A new class of medical students will begin the path toward physician assistant careers this month as A.T. Still University’s Central Coast program enters its second year and looks to expand.
ATSU leaders recently celebrated the arrival of the Santa Maria site’s first dean, Dr. Eric Sauers. It also sent its inaugural class into assorted communities for clinical experience and will greet the second group of students.
“This is just an academic administrator’s dream. It’s a pretty rare opportunity in higher education to build a whole new campus,” said Sauers, who had been a faculty member since 2000 at ATSU’s Mesa, Arizona, campus and began his job as dean of the Santa Maria-based College for Healthy Communities this summer.
Sauers earned his bachelor of science degree from Seattle Pacific University and graduated with the inaugural class for ATSU’s Master of Science in Sports Health Care program in 1997. He earned his doctorate from Oregon State University.
On Tuesday night, he gave an update to the Santa Maria City Council on ATSU’s new College for Healthy Communities, which occupies about 25,000 square feet of the CoastHills Credit Union building on East Betteravia Road.
“Our mission is really centrally focused on producing health care professionals who are committed to serving the underserved,” Sauers said. “That’s really what we do. Those are the kinds of programs we create. That’s the way we educate and train our students.”
ATSU started 130 years ago in Missouri and later added the Arizona site with about 4,000 students at its locations. The founder developed the whole body approach leading to osteopathic medicine with a focus on mind, body and spirit.
Last fall, ATSU and community members gathered to celebrate the first class of students working toward earning master’s degrees and becoming physician assistants in the two-year program.
After a year of classroom education, the first full class of students has started clinical training. They have spread out to study and work in medical clinics with an eye toward graduating in 2023.
To signify the milestone, the class members donned their white coats during a ceremony held in San Luis Obispo in August. Dignity Health donated the white coats for the students.
ATSU takes pride in what Sauers called the program’s “incredibly diverse” student body and has received awards for diversity in other programs. In the first year, ATSU admitted a class with 29% with members identifying as Hispanic or Latino, and saw that number grow to 38% for the second group. The number of Black students has doubled, from 9% in the first class to 18%. Only 3% of physician assistants identify as Black, he said.
About 60% of the incoming students are first-generation college students now enrolled in a graduate health professionals program, Sauers said.
“That’s unheard of in graduate health professions programs,” Sauers said.
Slightly more than 60% come from economically disadvantaged backgrounds, and 44% of the incoming group’s members came from health care shortage communities
“They’re coming to us from the exact kind of places we want them to go back and work because they are health profession shortage areas,” Sauers said.
For the first two classes, 21 students came from the Central Coast and 122 of the 180 came from California.
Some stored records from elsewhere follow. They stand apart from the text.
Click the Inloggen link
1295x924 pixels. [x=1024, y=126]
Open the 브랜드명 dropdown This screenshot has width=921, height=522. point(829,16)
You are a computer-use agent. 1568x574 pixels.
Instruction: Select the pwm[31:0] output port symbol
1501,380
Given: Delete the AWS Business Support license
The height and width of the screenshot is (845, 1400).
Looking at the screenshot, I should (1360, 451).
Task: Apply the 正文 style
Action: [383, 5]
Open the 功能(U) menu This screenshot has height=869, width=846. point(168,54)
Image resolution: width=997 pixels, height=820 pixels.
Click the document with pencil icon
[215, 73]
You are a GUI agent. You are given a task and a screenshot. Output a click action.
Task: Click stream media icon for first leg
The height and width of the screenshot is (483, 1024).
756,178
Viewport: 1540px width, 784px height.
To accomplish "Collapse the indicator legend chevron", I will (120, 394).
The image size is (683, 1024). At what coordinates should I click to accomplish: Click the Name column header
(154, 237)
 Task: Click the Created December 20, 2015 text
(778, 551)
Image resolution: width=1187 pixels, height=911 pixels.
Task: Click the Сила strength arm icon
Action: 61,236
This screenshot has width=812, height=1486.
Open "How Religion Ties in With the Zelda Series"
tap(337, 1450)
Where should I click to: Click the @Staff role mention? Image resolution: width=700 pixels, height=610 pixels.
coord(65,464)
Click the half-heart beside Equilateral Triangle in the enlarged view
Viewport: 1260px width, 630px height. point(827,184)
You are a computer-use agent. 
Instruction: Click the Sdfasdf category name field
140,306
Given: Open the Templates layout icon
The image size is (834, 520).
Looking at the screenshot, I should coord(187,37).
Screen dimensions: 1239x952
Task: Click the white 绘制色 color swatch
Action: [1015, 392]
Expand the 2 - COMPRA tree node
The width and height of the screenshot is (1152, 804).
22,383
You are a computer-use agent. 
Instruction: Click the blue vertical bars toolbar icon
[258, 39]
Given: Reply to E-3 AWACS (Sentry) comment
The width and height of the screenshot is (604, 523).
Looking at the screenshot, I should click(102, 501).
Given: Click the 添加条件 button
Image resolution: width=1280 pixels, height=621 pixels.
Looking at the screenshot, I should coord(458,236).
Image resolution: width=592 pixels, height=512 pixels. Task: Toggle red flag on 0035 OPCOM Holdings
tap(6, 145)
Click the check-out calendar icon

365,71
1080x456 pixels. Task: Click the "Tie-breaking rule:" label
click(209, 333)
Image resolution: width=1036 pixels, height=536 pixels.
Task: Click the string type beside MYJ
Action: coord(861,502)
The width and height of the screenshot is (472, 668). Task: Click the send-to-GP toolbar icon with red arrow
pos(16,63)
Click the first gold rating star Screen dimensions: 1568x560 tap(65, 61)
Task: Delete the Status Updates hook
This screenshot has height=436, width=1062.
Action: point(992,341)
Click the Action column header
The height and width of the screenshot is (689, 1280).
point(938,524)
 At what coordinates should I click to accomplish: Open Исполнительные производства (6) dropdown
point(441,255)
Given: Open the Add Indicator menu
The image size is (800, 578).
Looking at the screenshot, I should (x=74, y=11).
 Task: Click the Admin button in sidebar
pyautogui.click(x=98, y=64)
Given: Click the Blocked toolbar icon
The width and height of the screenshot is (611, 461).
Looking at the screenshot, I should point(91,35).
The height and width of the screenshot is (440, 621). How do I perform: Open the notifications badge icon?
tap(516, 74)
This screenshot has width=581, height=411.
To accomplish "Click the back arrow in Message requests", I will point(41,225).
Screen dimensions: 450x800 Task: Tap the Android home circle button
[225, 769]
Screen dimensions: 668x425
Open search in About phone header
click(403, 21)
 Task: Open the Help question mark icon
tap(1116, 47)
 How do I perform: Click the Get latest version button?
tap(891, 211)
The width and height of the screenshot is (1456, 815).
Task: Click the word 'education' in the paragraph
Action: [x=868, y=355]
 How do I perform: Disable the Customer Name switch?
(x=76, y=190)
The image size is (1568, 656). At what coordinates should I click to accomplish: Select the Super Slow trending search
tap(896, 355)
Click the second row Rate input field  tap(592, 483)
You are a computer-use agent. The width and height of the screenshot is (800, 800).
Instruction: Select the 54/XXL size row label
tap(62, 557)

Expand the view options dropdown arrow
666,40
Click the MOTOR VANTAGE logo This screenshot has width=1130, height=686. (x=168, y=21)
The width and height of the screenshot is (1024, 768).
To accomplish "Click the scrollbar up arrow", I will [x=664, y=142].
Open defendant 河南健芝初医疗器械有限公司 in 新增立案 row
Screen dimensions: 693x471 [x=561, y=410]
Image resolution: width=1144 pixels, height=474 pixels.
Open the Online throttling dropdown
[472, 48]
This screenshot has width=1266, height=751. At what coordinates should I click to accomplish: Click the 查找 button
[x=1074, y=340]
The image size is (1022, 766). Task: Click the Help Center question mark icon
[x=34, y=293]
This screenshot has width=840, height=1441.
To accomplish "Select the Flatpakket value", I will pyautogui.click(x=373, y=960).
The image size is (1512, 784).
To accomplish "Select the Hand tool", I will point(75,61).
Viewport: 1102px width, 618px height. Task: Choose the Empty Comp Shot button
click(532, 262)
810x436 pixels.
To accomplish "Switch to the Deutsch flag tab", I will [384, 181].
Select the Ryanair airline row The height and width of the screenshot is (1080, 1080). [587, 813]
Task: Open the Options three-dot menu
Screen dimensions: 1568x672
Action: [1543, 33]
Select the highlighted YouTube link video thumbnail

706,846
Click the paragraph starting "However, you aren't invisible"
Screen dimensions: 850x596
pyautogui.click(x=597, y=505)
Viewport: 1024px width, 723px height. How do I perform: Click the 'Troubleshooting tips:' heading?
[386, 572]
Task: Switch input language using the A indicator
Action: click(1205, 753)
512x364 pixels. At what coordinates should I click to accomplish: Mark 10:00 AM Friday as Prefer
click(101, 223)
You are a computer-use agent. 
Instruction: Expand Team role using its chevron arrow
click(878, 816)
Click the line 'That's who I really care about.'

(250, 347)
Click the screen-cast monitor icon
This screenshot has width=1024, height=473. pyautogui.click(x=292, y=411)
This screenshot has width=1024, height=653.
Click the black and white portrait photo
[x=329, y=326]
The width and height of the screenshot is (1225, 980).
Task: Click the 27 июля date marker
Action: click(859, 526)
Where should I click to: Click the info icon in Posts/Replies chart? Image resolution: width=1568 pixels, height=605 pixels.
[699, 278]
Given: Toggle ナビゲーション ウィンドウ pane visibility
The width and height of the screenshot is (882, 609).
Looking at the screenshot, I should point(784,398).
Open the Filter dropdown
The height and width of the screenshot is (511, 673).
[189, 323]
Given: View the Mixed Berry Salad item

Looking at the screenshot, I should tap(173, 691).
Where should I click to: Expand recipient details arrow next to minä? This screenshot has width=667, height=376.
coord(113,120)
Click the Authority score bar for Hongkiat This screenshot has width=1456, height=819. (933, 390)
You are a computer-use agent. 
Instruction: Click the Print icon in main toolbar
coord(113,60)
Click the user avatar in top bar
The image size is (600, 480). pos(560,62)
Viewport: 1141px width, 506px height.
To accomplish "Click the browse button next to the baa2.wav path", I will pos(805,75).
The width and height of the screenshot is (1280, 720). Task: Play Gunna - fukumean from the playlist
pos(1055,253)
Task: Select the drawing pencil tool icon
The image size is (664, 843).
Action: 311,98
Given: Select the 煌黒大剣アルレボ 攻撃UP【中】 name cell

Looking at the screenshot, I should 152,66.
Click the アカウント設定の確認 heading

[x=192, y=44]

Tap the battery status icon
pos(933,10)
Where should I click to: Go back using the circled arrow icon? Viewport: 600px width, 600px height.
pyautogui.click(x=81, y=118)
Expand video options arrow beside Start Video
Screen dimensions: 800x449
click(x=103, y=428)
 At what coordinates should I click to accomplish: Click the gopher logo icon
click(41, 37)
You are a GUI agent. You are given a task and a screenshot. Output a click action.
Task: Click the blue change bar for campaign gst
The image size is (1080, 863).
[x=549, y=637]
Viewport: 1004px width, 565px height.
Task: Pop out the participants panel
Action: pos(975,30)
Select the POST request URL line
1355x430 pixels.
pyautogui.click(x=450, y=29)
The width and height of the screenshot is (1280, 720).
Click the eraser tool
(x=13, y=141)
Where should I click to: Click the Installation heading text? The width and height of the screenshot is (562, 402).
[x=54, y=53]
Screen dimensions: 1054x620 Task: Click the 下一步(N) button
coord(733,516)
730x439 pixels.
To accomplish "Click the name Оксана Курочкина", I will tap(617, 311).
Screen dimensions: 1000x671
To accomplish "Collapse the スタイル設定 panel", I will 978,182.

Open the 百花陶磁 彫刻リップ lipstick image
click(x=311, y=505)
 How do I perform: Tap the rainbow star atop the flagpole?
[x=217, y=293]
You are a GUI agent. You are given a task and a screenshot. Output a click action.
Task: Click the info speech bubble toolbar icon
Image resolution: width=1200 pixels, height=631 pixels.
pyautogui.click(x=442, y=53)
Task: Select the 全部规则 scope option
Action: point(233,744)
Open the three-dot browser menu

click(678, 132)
ATSU and Community Health Centers of the Central Coast hope to boost that number and have a billboard in the San Luis Obispo area to attract students to the medical program and then CHC.
From the first class, 27 of the 88 students will do their clinical training locally for at least part of the time.
Twelve will spend their entire time training locally with seven at Community Health Centers of the Central Coast and five at Lompoc Valley Medical Center.
ATSU continues to get more applications than spots available, Sauers said.
“We really do want to recruit and educate more students from the Central Coast because we know that people are most likely to go practice where they’re from,” Sauers said. “And we know that there’s a need here.”
The first program in Santa Maria will focus on creating new physician assistants because of the need in the medical profession, ATSU officials said.
“Our plans are to grow our campus and our presence here locally significantly in the years to come, predominantly based on the local needs, the regional needs and the national needs for health care providers,” Sauers said.
Councilman Mike Cordero said he attended a class reunion in Santa Barbara, where a woman happily said her daughter was one of the Santa Maria ATSU students.
“It was just exciting to hear her talk about it,” Cordero said.